Task brief:
All of the data should be given again word for word, though the images are to be left out.

Given data:
==========

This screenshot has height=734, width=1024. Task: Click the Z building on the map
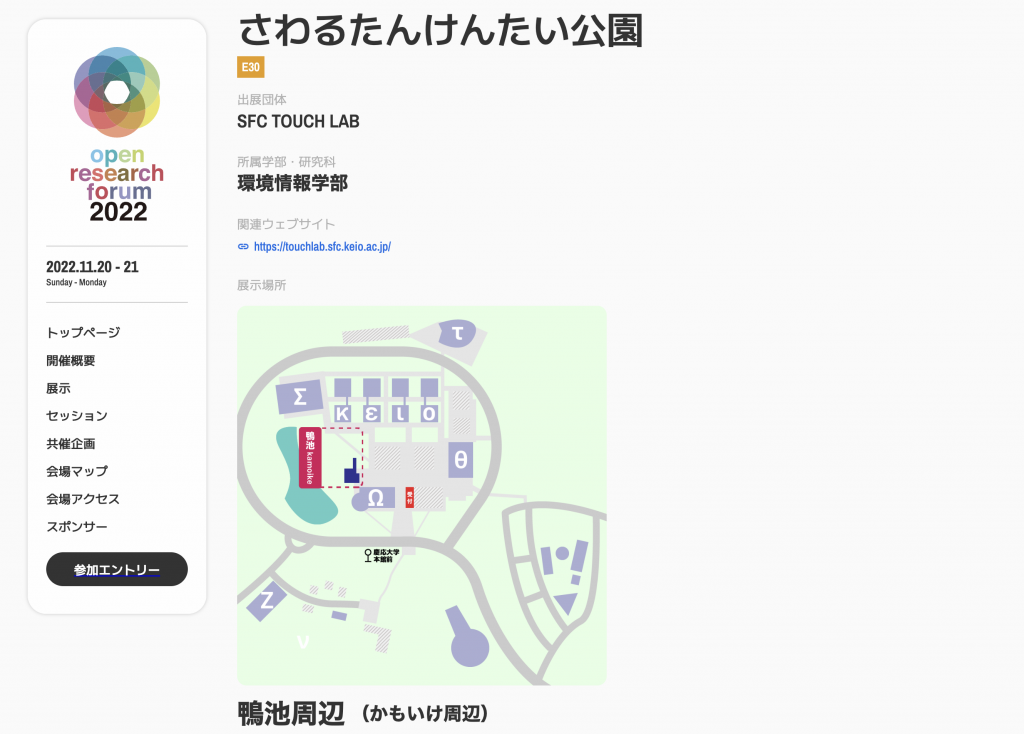[266, 599]
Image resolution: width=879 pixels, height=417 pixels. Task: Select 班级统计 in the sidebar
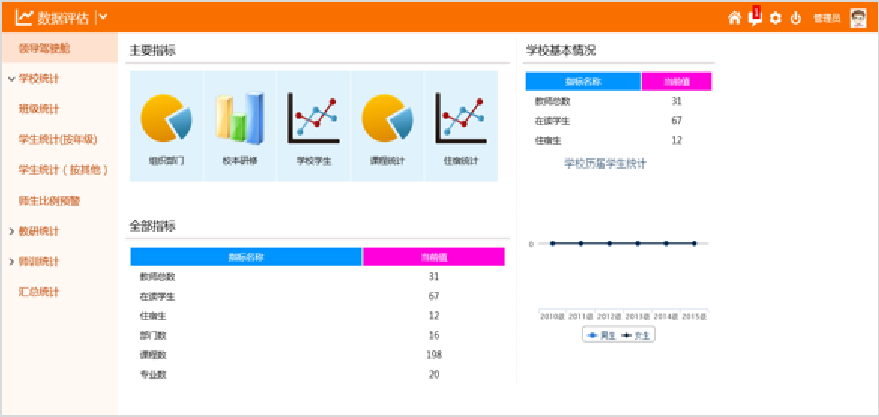coord(39,109)
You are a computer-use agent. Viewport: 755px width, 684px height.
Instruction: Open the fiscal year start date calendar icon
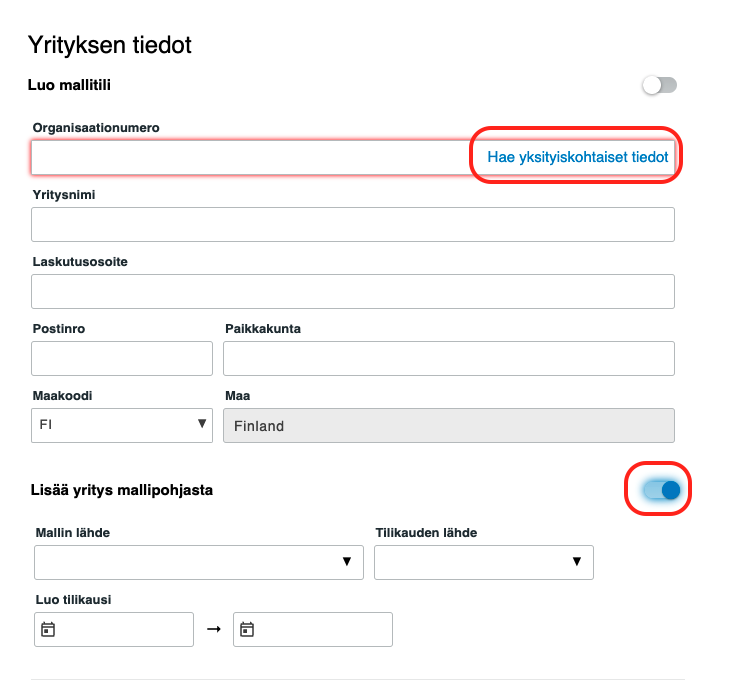coord(47,630)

==========

Solution to this problem:
This screenshot has height=734, width=1024. Task: Click the Z building on the map
[266, 599]
Image resolution: width=879 pixels, height=417 pixels. Task: Select 班级统计 in the sidebar
coord(39,109)
You are a computer-use agent. Viewport: 755px width, 684px height.
Instruction: Open the fiscal year start date calendar icon
coord(47,630)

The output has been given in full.